Third-party investors will hold 100% of the common shares of Canopy USA, the company said.

With the U.S. market poised to reach $50 billion within the next five years, Canopy CEO Klein said he sees opportunities for more growth in U.S. states.

With the Canadian market challenged by oversupply and other issues, the creation of Canopy USA will shift the company’s revenue mix toward the rapidly growing U.S. cannabis market.

Also Read: Canopy Growth sells retail operations but likely got much less than it paid for them, analyst says

Canopy will consolidate its U.S. investments into its financial results for the first time, as well as set up a balance sheet and cost structure flexibility to pursue merger deals or other growth moves in the U.S.

“We put together these assets, but they were operating on their own and not displayed in our financial statements,” Klein said.

Whether or not the U.S. moves ahead with legalization, the creation of Canopy USA “gives us a head start on any regulatory reform to come through,” Klein said on a conference call with analysts.

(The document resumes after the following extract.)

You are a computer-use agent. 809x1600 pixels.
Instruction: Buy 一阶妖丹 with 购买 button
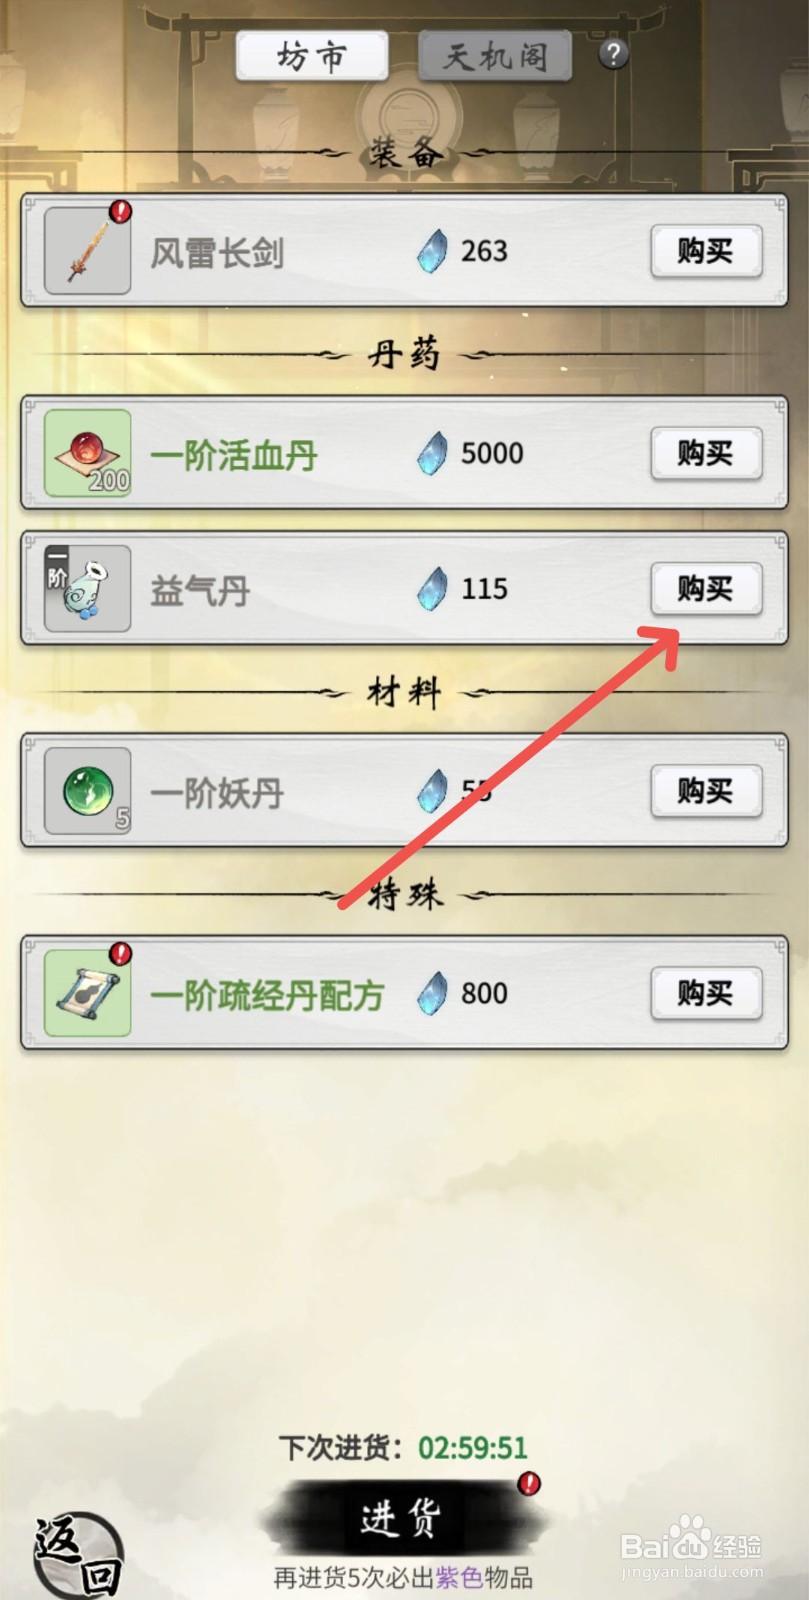click(x=706, y=791)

The new structure through a class of stock called exchangeable shares also allows Canopy Growth to remain in compliance with U.S. cannabis laws and continue trading on the Nasdaq and the Canadian Securities Exchange. “We’ve been in communication with TSX and Nasdaq, they’re aware of the structure,” Klein told MarketWatch.

The U.S. stock exchanges, along with other financial institutions, continue to prohibit shares of plant-touching cannabis companies that do business in legal U.S. states such as California, Colorado, or New Jersey, because of the current Schedule 1 status of cannabis as a controlled substance.

Canopy Growth has no direct control over Canopy USA, which will have its own board of directors. Its ownership position in Canopy USA will be through the issuance of exchangeable shares.

Canopy Growth will also repay $187.5 million of debt, which will reduce its overall debt position by about 27% and cut annualized interest expense to about $26 million. The company is tendering the debt at a discounted price of $930 per $1,000.

Constellation Brands Inc.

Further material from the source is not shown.